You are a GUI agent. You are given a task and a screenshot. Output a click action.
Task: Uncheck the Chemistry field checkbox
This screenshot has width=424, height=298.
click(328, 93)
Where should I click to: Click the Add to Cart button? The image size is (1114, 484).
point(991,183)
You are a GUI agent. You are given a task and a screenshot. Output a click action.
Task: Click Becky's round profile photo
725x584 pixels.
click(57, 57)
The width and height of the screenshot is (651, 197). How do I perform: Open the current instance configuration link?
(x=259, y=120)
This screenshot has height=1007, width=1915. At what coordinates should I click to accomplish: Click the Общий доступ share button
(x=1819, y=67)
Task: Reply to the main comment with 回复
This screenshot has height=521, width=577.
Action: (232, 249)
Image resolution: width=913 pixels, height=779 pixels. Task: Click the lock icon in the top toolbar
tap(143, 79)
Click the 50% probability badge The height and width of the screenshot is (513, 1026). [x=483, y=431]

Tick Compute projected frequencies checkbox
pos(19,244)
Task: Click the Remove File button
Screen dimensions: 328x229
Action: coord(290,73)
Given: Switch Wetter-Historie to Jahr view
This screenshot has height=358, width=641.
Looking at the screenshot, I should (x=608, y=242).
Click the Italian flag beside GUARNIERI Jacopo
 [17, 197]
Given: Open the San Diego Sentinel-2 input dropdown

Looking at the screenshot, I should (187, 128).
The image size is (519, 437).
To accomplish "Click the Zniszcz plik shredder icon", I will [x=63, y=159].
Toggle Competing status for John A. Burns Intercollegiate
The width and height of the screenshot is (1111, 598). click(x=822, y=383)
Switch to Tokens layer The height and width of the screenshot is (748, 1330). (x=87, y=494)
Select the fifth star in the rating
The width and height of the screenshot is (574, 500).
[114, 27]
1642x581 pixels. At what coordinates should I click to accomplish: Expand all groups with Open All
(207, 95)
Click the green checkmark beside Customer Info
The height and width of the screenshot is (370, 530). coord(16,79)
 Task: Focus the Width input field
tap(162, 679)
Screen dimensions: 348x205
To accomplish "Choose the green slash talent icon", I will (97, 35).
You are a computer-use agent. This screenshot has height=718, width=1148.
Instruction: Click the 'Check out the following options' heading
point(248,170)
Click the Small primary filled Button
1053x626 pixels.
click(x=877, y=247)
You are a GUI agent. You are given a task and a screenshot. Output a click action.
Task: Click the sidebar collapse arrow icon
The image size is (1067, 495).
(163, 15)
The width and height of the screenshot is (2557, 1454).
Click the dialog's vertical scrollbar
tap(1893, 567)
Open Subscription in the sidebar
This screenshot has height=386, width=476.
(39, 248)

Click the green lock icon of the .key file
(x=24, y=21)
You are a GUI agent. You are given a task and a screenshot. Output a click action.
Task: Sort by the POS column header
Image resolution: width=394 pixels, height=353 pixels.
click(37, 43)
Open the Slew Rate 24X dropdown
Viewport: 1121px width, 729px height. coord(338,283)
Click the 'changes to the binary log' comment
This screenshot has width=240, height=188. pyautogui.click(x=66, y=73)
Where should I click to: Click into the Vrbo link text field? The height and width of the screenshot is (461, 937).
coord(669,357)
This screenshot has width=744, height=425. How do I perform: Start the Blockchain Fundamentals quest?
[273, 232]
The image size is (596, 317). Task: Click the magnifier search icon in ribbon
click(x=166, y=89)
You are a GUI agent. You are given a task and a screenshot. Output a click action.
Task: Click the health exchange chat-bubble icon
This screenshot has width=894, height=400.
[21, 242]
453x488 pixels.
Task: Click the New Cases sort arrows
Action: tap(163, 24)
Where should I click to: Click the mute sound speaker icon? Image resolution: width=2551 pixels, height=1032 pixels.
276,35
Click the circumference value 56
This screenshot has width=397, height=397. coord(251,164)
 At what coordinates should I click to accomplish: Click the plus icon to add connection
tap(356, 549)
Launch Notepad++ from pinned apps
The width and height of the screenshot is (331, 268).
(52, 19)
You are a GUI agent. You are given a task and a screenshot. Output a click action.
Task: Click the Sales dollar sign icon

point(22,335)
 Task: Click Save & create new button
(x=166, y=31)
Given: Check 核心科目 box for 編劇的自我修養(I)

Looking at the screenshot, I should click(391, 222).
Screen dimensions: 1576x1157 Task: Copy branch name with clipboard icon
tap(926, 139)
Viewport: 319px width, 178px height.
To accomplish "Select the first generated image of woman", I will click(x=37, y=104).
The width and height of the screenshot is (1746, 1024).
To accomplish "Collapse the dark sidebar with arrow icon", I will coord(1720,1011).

--------------------

Task to carry out: Recast the records, starting at the line that contains "Switch to Tokens" and ending at the line that contains "This screenshot has width=240, height=188.", as a Markdown table with the columns Index and Line. Number each row and omit blank lines.

Completed task:
| Index | Line |
|---|---|
| 1 | Switch to Tokens layer The height and width of the screenshot is (748, 1330). (x=87, y=494) |
| 2 | Select the fifth star in the rating |
| 3 | The width and height of the screenshot is (574, 500). |
| 4 | [114, 27] |
| 5 | 1642x581 pixels. At what coordinates should I click to accomplish: Expand all groups with Open All |
| 6 | (207, 95) |
| 7 | Click the green checkmark beside Customer Info |
| 8 | The height and width of the screenshot is (370, 530). coord(16,79) |
| 9 |  Task: Focus the Width input field |
| 10 | tap(162, 679) |
| 11 | Screen dimensions: 348x205 |
| 12 | To accomplish "Choose the green slash talent icon", I will (97, 35). |
| 13 | You are a computer-use agent. This screenshot has height=718, width=1148. |
| 14 | Instruction: Click the 'Check out the following options' heading |
| 15 | point(248,170) |
| 16 | Click the Small primary filled Button |
| 17 | 1053x626 pixels. |
| 18 | click(x=877, y=247) |
| 19 | You are a GUI agent. You are given a task and a screenshot. Output a click action. |
| 20 | Task: Click the sidebar collapse arrow icon |
| 21 | The image size is (1067, 495). |
| 22 | (163, 15) |
| 23 | The width and height of the screenshot is (2557, 1454). |
| 24 | Click the dialog's vertical scrollbar |
| 25 | tap(1893, 567) |
| 26 | Open Subscription in the sidebar |
| 27 | This screenshot has height=386, width=476. |
| 28 | (39, 248) |
| 29 | Click the green lock icon of the .key file |
| 30 | (x=24, y=21) |
| 31 | You are a GUI agent. You are given a task and a screenshot. Output a click action. |
| 32 | Task: Sort by the POS column header |
| 33 | Image resolution: width=394 pixels, height=353 pixels. |
| 34 | click(37, 43) |
| 35 | Open the Slew Rate 24X dropdown |
| 36 | Viewport: 1121px width, 729px height. coord(338,283) |
| 37 | Click the 'changes to the binary log' comment |
| 38 | This screenshot has width=240, height=188. pyautogui.click(x=66, y=73) |